═════ DATA ═════

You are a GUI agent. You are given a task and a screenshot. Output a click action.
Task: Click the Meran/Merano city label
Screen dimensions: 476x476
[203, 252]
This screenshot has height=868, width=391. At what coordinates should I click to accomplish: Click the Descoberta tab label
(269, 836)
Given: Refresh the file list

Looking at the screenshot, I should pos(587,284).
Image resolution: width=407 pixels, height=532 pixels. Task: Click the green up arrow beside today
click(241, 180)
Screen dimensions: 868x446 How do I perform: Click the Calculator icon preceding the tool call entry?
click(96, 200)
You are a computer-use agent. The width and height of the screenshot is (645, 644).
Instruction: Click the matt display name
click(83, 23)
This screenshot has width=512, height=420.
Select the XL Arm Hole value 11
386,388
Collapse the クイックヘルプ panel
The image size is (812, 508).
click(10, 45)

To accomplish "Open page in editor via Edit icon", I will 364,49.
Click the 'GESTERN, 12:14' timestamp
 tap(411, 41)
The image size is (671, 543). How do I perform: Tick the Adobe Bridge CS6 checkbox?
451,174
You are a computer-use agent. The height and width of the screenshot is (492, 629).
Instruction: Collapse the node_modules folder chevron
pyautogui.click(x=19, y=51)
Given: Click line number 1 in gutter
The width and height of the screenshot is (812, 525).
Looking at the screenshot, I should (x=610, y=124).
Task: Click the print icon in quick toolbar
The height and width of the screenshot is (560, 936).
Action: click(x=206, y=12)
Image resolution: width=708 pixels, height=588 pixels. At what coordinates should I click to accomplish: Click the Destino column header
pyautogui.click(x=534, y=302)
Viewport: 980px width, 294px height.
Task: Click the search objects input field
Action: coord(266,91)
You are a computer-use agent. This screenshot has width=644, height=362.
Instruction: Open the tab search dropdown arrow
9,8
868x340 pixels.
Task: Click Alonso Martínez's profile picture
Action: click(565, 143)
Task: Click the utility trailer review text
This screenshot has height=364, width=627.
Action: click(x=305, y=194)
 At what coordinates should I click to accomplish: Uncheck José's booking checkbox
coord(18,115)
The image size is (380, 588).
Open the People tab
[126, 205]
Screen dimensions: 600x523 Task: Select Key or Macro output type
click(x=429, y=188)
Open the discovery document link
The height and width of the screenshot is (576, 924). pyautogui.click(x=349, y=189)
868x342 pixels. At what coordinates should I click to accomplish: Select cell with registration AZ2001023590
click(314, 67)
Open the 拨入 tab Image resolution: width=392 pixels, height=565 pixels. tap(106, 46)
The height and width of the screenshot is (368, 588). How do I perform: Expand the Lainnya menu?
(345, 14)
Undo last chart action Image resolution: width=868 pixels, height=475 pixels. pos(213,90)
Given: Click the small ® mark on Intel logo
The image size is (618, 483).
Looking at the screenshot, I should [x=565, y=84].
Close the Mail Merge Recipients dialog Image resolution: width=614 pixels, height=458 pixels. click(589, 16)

═════

Return, in full, every line of these entries that holds "computer".

You are a computer-use agent. The width and height of the screenshot is (645, 644).
You are a computer-use agent. The height and width of the screenshot is (492, 629).
You are a computer-use agent. This screenshot has width=644, height=362.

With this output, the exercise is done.